As the figure below shows, MP funds were much smaller in the past, but they have been ratcheting up, first in 2006 and 2007, and then in 2012. There have been subsequent declines in both cases, but not back to their earlier levels. PNG makes more reliance on spending through MPs than any other country in the world. It spends as much on MP funds as it does on health, and more than it does on law and justice, or on transport.
Figure 4: MP funds (DSIP, etc.)
Whereas hospital funding as a whole in PNG is 16% below the 2012 level, MP funding is at five times its 2012 level. Perhaps it is unrealistic to think that MP funding might be cut before the election. But the increased share of MP funding in total expenditure from just 2% in 2012 to 9% now is a major fiscal shock squeezing out funding for core services.

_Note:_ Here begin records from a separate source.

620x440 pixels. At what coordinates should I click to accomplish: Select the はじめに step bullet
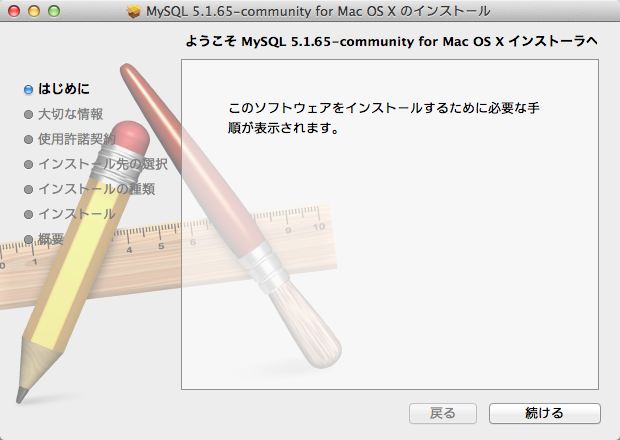28,89
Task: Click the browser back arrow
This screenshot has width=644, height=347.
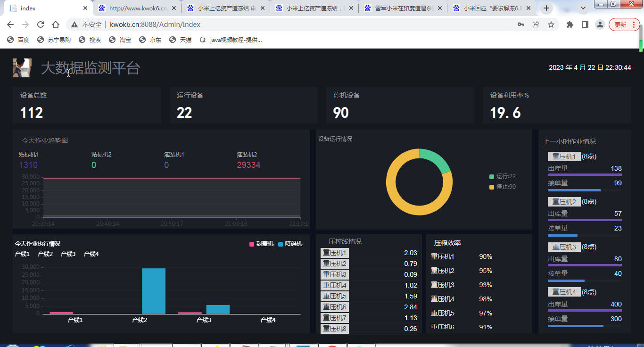Action: click(10, 25)
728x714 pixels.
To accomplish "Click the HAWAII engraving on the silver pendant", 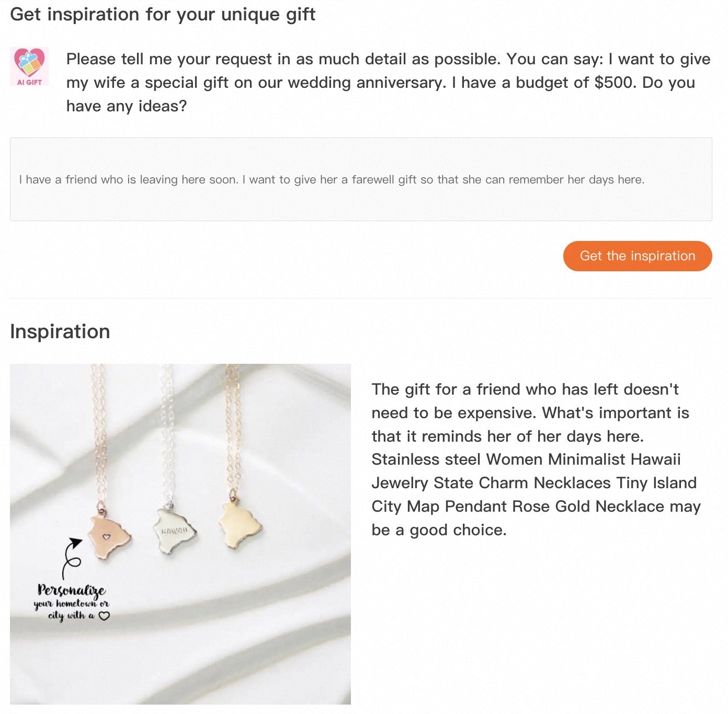I will tap(174, 531).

Falling or stagnant revenue is an underlying problem. While the budget does contain some tax reforms, the trajectory for revenue is negative. Adjusted for inflation, revenue falls over the forward estimates. Adjusted for population growth, revenue is already back at 2004 levels. By 2021, it will be at the lowest level seen this century. PNG Treasury is renowned for its conservative revenue forecasts. But clearly, this is not a basis on which core services can be adequately resourced.
Figure 5: Government total revenue per capita
While tax compliance can be improved, the underlying problem is slow economic growth, which is projected to be just above population growth for the next five years. This is too pessimistic. Even without any further resource projects, PNG ought to be able to grow its GDP by 5% per year or more. Exchange rate depreciation and a range of economic reforms would rebuild economic confidence and allow growth and revenue to accelerate without having to wait for the next resource project.
But all of this seems to have been put in the too-hard basket. The exchange rate has been fixed since May, and the regulation of foreign exchange is increasingly intrusive. PNG may have to wait until after the 2017 elections for reforms to revive growth and prioritise core services.
Professor Stephen Howes is Director of the Development Policy Centre at The Australian National University.
Notes: Figures are actuals up to 2015. Other figures are budget and projection numbers, taken from the 2017 budget (except for the figure for 2016 MP funding which is from the 2016 budget). Supplementary budget figures used for 2016 in Figures 1 and 4; original budget in the other two. CPI from BPNG and the budget; population figures from the World Bank.